Dalam bulan Augustus 1945 Nederland baru sejak empat bulan dibebaskan dari pendudukan Jerman dan melihat berachirnya perang Eropa. Nederland keluar dari perang dunia II dalam keadaan yang amat sukar. Angkatan daratnya harus dibangun kembali, angkatan laut dan yang lebih penting lagi angkatan transport dan dagang hampir musnah, dan angkatan udara tak ada. Bila Nederland sebelum perang dunia ke-II selalu mempunyai balans perdagangan yang menguntungkan maka sekarang Belanda terpaksa mengeluarkan lebih dari 500 juta gulden untuk membeli makanan saja. Dalam bulan Aug. 45 belum diadakan pemilihan umum di Nederland sejak perang dunia ke-II. Dua golongan yang dominan dalam politik y.i. golongan resistance, mereka yang melawan Jerman dibawah tanah dan golongan ex-tahanan Jerman, kedua golongan ini dilihat sebagal orang2 yang lebih progresif dan akan memperbaharui kehidupan politik Nederland. Namun kedua golongan ini berasal dari berbagai partai. Selain itu faktor yang lebih penting lagi untuk menilai hubungan2 Nederland dan koloni2nya adalah mitos: "Indie Verloren, Rampsoed Geboren" (Hindia hilang, dan malapetaka lahir). Dengan singkat mitos dinegeri Belanda adalah bahwa koloni Hindia ini yang harus mengembalikan kemakmuran dan kejayaan Nederland. Sebab tanpa koloni apa arti internasional Nederland?

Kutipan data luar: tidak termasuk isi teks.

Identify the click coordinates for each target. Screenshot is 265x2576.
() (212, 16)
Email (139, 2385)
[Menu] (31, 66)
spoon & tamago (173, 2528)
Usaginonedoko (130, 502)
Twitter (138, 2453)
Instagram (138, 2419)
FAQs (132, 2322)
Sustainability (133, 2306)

Dalam keadaan diatas ini Nederland dan sekutu menghadapi penyerahan Jepang yang tiba2. Tiba2 karena menurut dugaan Jepang baru akan kalah enam bulan tanpa dijatuhkannya bom Atom. Saat tiba2 dari penyerahan jepang ini penting bagi Asia Tenggara dan Indonesia, seakan2 itu menentukan semuanya Sebab penyerahan tiba2 menimbulkan persoalan2 transport, bukan saja transport2 tentara tetapi juga transport pribadi2. Misalnya pegawai2 tinggi Hindia Belanda ataupun menteri2 Belanda sukar sekali mendapat tempat dalam pesawat2 ke-Asia, atau Australia. Hanya intervensi dari Menteri L.N. Belanda dan kedutaan2 dapat memberikan mereka tempat dalam pesawat. Kalau ini bagi perorangan apalagi bagi tentara2.
Kapitulasi Jepang.
Buku SL. van de Wal,dibuka dengan saling memberikan ucapan selamat dengan desas-desus yang agak pasti mengenai penyerahan Jepang. Komunikasi ini diadakan antara Menlu Belanda dan Lord Louis Mountbatten, panglima sekutu di Asia Tenggara, termasuk Indonesia. Pada tanggal itu juga diadakan pembicaraan yang lebih serius di Den Haag, pusat pemerintahan Belanda, diantara perdana-menteri, menteri jajajahan dan panglima2. Dalam rapat itu dikatakan bahwa penyerahan Jepang ini agak tiba2 dan tidak tersangka. Alangkah baiknya sekarang kalau tentara Jepang yang menduduki Hindia tetap mengadakan perlawanan terhadap sekutu sehingga Hindia harus diperangi dan diduduki sekutu.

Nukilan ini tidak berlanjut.